Slate, Quartz, Upworthy, Time and NBCNews all use some variation of the hamburger, where scrolling over it reveals supplementary pop-down links and site maps to more content. The menu’s popularity has risen in lockstep with mobile adoption, which has forced publishers to design sites that scale for a wide variety of screen sizes while taking up a minimum of real estate. It also serves to de-clutter the tops of Web pages, which have often been a riot of section links and various other digital doodads.
“We knew that people are coming into the site through desktop at one point and mobile at another,” said Dan Check, vp of tech at Slate, which added the hamburger menu with its redesign in September. “We wanted to make sure that there was some sort of consistent navigation experience between the two.”

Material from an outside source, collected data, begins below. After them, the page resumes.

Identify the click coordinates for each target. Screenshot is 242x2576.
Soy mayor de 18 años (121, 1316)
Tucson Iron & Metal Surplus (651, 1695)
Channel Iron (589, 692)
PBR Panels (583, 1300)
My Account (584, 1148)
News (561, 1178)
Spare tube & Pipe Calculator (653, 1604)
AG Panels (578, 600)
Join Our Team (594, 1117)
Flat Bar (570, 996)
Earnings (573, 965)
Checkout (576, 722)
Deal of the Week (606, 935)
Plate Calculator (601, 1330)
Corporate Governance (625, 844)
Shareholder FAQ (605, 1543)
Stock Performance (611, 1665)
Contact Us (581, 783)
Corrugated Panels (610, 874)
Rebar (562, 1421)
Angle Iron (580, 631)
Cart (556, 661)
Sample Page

But it comes with a tradeoff. Many user experience experts are not fans of the hamburger. To many, it smacks of design by committee, reminiscent of the content carousels that force readers to chase after content. “It makes absolutely no sense to me from a UI or UX perspective, if your menu really needs to be so insanely large that you can’t display it nicely without hiding it behind a click of a fairly nondescript icon, you should probably be having a closer look at your content strategy,” designer Ben Garratt wrote a year ago.
Users are often baffled by it. James Foster, a software designer at Exis Web, tested the hamburger menu and found that it was clicked 20 percent less than a simple “Menu” button. His findings support those of user experience research firm NNGroup, which found that users are still unfamiliar with the new icon.
Publishers tend to be aware of the problem. NBCNews.com adds a “menu” underneath to its hamburger icon. Time, which added the menu alongside its redesign in March, also presents new readers with a message (dubbed “hamburger helper”) that explains what the menu icon means. Sites like Upworthy, Slate, and Quartz, in contrast, don’t add the extra detail at all.
“That’s when you know you’ve done something wrong — when you have to explain it,” said Kevin Kearney, CEO of Hard Candy Shell, which has blacklisted the hamburger menu in its own designs.
But if the hamburger menu is so unintuitive to readers right now, why do so many publishers insist on using it?
Dan Maccarone, CEO of Charming Robot, argued that the problem, at its core, is a lack of imagination. Publishers are adding the hamburger menu because other sites have added it, not because there’s a lot of data to support its efficacy, he said. What works for Upworthy, for example, might not work for Time, which has an older readership that might be even less familiar with what the hamburger icon means.
“People are copying things that haven’t even been validated by the companies they are copying,” added Kearney.
But Daniel Bernard, Time.com head of product, pushes back against that assessment. While readers are still adjusting to its hamburger menu design, they’ll catch on soon enough. “One of the things we were trying to accomplish with this redesign was to think about the future and where people are going,” he said. “We felt confident that they would get there and that we could be one of the sites that helped them.”
While some of this sounds like the typical interface designer squabble, it can also have real, practical effects on publishers’ bottom lines. Design decisions that confuse readers too much will drive them away, decimating traffic. And publishers are rarely ever looking for smaller audiences.
And it’s not like every publisher is coming into this blindly. Dan Check, VP of Technology at Slate, said that the site uses the menu to segment the casual readers from the repeat ones. So-called “power users,” who are looking for specific content, will click over, the thinking goes, while those who don’t will just scroll through the main feed.
Zach Seward, senior editor at Quartz, said that the site put a lot of thought into implementing the hamburger menu, which, he said, users are increasingly expecting to see at the top of sites. Even still, he, like others, is taking a deliberate, watchful approach.
“Should it say ‘menu’ in addition or instead?” he asked. “We think about all of that and will undoubtedly test those things as we continually redesign the site.”